**Assigned task:**
Your reply should be made up of every line in the records below that holds the string "beside".

┌────────

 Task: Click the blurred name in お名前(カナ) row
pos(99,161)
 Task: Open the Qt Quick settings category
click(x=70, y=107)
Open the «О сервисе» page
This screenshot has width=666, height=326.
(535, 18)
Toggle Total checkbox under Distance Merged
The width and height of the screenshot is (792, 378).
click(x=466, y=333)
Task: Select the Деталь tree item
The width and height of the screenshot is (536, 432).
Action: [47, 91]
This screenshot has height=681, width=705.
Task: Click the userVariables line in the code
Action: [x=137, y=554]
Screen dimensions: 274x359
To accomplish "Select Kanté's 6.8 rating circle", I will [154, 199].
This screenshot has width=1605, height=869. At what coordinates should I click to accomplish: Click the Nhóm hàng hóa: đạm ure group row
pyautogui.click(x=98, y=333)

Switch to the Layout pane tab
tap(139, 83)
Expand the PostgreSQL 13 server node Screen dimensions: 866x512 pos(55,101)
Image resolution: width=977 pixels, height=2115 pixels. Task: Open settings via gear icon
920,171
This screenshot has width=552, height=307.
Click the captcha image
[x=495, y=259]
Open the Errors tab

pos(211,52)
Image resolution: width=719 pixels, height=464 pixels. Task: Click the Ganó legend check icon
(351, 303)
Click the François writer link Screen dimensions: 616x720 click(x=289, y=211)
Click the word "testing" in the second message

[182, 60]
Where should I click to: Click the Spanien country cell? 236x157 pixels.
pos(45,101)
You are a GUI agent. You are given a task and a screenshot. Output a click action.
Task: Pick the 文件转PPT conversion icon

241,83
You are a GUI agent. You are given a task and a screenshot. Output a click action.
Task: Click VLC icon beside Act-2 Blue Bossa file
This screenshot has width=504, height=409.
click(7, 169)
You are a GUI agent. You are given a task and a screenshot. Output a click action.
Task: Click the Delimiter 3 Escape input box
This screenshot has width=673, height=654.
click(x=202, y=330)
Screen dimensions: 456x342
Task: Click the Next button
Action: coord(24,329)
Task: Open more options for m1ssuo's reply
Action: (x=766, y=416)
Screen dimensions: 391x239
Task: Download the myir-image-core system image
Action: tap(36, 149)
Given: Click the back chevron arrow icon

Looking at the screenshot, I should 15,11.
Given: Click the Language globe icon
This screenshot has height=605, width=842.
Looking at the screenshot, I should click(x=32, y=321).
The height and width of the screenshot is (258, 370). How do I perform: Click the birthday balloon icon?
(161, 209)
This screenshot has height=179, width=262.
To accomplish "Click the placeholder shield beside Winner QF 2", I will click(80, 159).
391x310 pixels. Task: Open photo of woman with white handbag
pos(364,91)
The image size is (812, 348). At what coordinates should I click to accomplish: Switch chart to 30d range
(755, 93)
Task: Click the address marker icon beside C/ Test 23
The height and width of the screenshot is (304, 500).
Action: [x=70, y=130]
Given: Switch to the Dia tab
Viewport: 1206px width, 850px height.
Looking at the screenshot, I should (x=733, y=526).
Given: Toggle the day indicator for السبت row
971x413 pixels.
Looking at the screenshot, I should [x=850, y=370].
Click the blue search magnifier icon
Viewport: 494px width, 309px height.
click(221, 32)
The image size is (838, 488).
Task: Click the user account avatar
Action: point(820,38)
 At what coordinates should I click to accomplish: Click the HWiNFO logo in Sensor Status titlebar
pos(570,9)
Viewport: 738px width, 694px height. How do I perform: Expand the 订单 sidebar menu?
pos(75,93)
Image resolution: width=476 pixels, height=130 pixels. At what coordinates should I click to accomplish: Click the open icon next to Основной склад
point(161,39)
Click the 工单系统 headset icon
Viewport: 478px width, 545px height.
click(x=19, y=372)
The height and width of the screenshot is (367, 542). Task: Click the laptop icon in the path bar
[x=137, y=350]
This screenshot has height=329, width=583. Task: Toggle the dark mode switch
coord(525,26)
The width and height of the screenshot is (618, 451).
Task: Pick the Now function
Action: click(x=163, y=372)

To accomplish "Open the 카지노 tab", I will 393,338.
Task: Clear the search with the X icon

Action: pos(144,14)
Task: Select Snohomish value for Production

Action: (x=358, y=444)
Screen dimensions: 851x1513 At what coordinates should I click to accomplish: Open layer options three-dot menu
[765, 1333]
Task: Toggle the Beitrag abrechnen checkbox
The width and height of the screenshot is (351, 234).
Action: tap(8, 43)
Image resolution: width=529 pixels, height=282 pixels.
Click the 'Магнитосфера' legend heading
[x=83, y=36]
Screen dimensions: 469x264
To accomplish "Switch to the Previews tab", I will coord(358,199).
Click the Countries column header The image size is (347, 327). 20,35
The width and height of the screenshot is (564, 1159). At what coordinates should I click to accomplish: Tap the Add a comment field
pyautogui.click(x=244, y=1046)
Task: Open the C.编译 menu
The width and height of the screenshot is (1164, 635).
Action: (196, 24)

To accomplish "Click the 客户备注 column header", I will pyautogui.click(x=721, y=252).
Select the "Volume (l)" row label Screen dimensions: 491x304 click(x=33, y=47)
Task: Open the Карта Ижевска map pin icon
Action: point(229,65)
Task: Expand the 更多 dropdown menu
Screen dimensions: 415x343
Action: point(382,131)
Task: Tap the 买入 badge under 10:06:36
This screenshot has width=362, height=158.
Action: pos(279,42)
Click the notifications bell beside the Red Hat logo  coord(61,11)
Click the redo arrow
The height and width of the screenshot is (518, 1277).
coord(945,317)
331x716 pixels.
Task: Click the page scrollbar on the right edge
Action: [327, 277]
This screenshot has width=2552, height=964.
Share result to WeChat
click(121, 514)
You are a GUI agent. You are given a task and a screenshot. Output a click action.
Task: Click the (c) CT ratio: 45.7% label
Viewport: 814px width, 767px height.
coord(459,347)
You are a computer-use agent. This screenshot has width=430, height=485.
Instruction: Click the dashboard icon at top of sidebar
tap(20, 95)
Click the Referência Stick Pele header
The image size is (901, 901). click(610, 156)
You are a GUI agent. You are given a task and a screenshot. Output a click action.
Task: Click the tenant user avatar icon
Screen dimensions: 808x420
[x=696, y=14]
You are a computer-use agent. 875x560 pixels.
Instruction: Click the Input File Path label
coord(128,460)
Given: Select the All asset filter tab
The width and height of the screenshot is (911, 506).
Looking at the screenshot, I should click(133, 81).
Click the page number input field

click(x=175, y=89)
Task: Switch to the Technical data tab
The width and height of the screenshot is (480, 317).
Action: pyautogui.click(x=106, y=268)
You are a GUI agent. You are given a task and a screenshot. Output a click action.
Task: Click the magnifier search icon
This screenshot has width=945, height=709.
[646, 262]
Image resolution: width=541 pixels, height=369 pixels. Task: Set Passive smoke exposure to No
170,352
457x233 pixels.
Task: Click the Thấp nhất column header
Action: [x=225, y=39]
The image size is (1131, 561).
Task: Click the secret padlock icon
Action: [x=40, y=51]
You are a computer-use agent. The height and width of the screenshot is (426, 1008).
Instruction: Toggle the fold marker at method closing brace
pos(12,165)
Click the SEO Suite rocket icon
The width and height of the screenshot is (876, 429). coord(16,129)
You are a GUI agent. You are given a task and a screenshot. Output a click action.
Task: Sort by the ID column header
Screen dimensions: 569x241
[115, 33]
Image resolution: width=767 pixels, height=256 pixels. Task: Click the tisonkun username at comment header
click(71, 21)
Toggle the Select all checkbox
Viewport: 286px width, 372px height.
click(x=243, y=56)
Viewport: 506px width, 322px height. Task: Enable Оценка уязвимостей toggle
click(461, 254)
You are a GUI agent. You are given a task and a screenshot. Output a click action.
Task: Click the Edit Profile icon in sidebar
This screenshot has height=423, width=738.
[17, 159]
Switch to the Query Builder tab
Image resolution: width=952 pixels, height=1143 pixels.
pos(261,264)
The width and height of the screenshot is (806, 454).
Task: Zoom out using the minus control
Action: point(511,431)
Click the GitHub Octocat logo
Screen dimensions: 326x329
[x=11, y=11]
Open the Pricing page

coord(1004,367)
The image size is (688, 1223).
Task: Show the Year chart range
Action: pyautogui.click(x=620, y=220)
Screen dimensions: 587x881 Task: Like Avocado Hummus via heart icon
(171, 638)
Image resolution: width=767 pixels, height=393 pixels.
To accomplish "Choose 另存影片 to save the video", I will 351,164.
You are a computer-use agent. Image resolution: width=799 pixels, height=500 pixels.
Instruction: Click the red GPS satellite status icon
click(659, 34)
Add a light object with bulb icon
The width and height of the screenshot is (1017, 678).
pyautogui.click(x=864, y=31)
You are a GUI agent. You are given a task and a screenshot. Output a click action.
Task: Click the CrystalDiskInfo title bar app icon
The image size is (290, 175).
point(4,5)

└────────

**Completed task:**
Task: Click VLC icon beside Act-2 Blue Bossa file
To accomplish "Click the placeholder shield beside Winner QF 2", I will click(80, 159).
Task: Click the address marker icon beside C/ Test 23
Click the notifications bell beside the Red Hat logo  coord(61,11)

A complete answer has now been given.